Shaun "My Blessing"

  Photography by    Randy Bacon

Photography by Randy Bacon

I was raised in Broken Arrow, Oklahoma. My grandparents and my dad raised me. My grandfather was a geophysical engineer, my dad was an electrical engineer. My grandmother was a cryptographer. She was a codebreaker during WWII. My grandparents met in the navy. My mom was a logistics clerk - they met in the army.

What brought me to Springfield was I was homeless in 2003, in Tulsa Oklahoma. There was nothing - no help for a homeless person in Tulsa. There really isn’t. So me and a friend of mine decided to hop a freight train that was going west. Thought we’d go to California and see how things were. We fell asleep and got hooked up with a train headed back east. So we didn’t know we were in Missouri for almost a whole twenty-four hours. Well, long story short, that’s what originally brought me into Missouri. The guy I was with? No one would help him. Like, he didn’t have any ID, no social. This guy mentally wasn’t all there and he justified not having those documents as what would be analogous to conspiracy theory. He wasn’t entirely bright. He would have gotten himself killed if left to himself. I was able to get whatever help I needed because I had a social and ID. He didn’t. I couldn’t leave him there. You know, we were in St. Louis. I couldn’t leave him there. I knew what would happen. So I say “alright, you’re coming with me”. We go from the Arch all the way to Greenwood, St. Louis County.

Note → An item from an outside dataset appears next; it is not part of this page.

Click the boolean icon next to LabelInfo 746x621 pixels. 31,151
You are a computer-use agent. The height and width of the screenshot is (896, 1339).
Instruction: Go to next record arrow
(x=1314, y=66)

My homelessness? It wasn’t so much my past as a way of saying, it keeps coming back. It was more of the social ideology of the community. The department of justice says “okay, you’ve done your time, we’re kicking you out”. Society says “you may have done your time, but we’re still going to punish you”. I did a year in jail. It’s really been an uphill battle since then. I have two felonies, they’re back to back - they weren’t anything violent, but it doesn’t matter. It’s really difficult for me to find stable employment, much less a place to live. They do CDC background checks and credit check.

The most difficult part of being homeless was not having a place where I could pop up a tent. I would find someplace, I would hide. Not having a place where I could store my gear so I wouldn’t have to carry it all over town while I look for a job.

I would like to be a prison minister. I don’t think people would be surprised at the choice of what I want to do with my life. No, I think they would be more surprised at my past. They wouldn’t see it.

Something I have learned recently is that I feel less of a need to ask from blessings from God - because God is my blessing. He’s it. I wouldn’t be here if it weren’t for Him, and I know that for a fact. I wouldn’t have anything or be able to do anything. And that’s where I’m at.